Paramedical services such as massage therapy, naturopathy, and physiotherapy often incur a high volume of claims. At the same time, they incur lower costs on a per claim basis compared to other insured medical items. A plan sponsor may choose to insure paramedical as either a combined or per practitioner maximum. If the plan covers $500 per practitioner, then every insured employee and their dependents are allocated $500 per year. This includes coverage for each covered service such as massage therapy, physiotherapy, etc.
For a combined maximum, each insured member is generally eligible for a total of $1000 per benefit year. Thus, they will need to be more strategic in which of these services they utilise in a given year.
Reasonable & Customary Charges
A customary charge is the amount an insurance company considers a reasonable charge for a service. It’s based on what providers usually charge for the same medical service per geographic area. For example, a registered massage therapist at a boutique spa may cost upwards of $200 per appointment. However, the benefit coverage limit for an RMT in your area may only be $100 per visit. Therefore, your insurance carrier will not reimburse the full cost of the spa service, even if you have a remaining balance under your annual benefit maximum. If you have a health spending account through your plan, you may be able to have the balance reimbursed.
Non-Evidence Maximums - (Life, AD&D, STD, LTD)
A Non-Evidence Maximum (NEM) is the highest amount of life or disability coverage a member is guaranteed to receive without proof of good health. Alternatively, the benefit plan maximum is the highest amount of coverage available. A small company should expect a much lower Long Term Disability (LTD) NEM than a company with a much larger staff.

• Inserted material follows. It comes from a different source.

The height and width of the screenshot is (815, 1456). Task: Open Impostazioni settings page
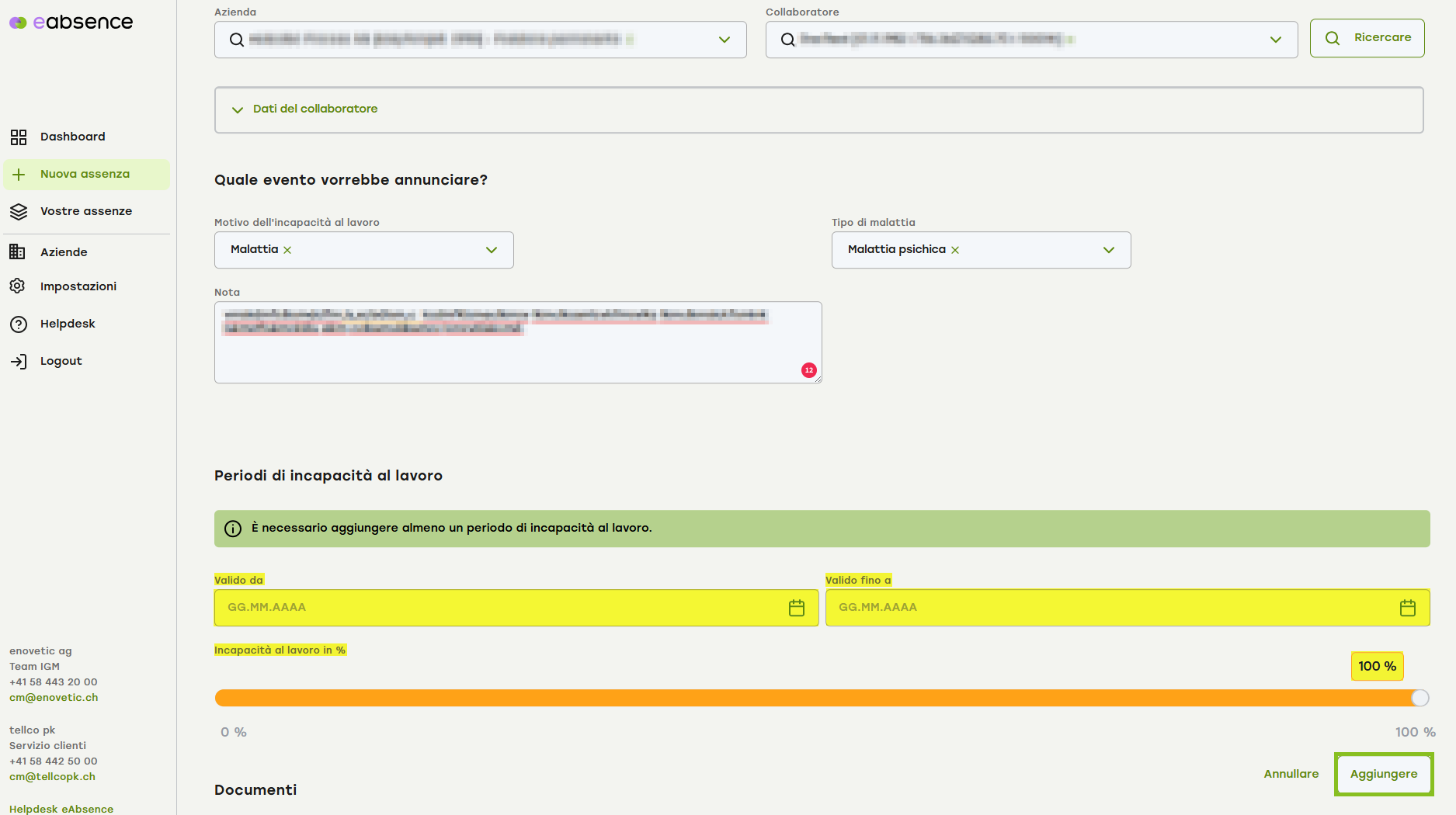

An employee’s income may qualify them for an amount greater than the NEM. For example, an LTD policy may include a $10,000 benefit maximum with only a $3,500 Non-Evidence Maximum. In this case, someone earning $7500 per month may qualify for a benefit that would pay up to $5000 per month. Based on the overall plan maximum of $10,000 per month, this individual may appear to be fully insured.

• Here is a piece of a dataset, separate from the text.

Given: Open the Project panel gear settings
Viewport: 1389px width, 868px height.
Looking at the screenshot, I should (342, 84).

However, given the NEM of $3500, they must submit a medical questionnaire to the insurer in order to qualify for the additional $1500 of monthly coverage. This shortfall is often overlooked and holds significant potential liabilities. This is especially true for employers who lack processes to ensure employees are given additional coverage application opportunities.
Some plans start with a deductible. This means the dollar amount that employees pay for care before insurance starts contributing. For example, with a $50 family prescription drug deductible, employees would pay the first $50 of covered services towards enrolled family members. Once the deductible is reached, health insurance starts sharing the bill.
Coinsurance refers to how the cost of a benefit is shared between employees and employers. It exists in addition to any deductibles. For example, an 80% co-insurance means that after the deductible has been satisfied, your plan will cover up to 80% of an employee’s bill.
To calculate the expense, multiply the cost of the service by the coinsurance percentage specified in your benefit booklet. The amount will vary per service. If a plan member visits a massage therapist that charges $100 for their appointment, then $80 would flow through the insurance carrier and the remaining $20 would be paid out of pocket.
Putting it all Together
The factors discussed above are cost savings measures helping to control the expenses that can be claimed under a benefits plan. In most cases, premiums charged by an insurance carrier to fund a health and dental plan are directly tied to claims paid. Implementing a variety of limits, helps to control costs to fund the plan, and allows greater long term stability for your benefits plan within the constraints of your benefit coverage limits.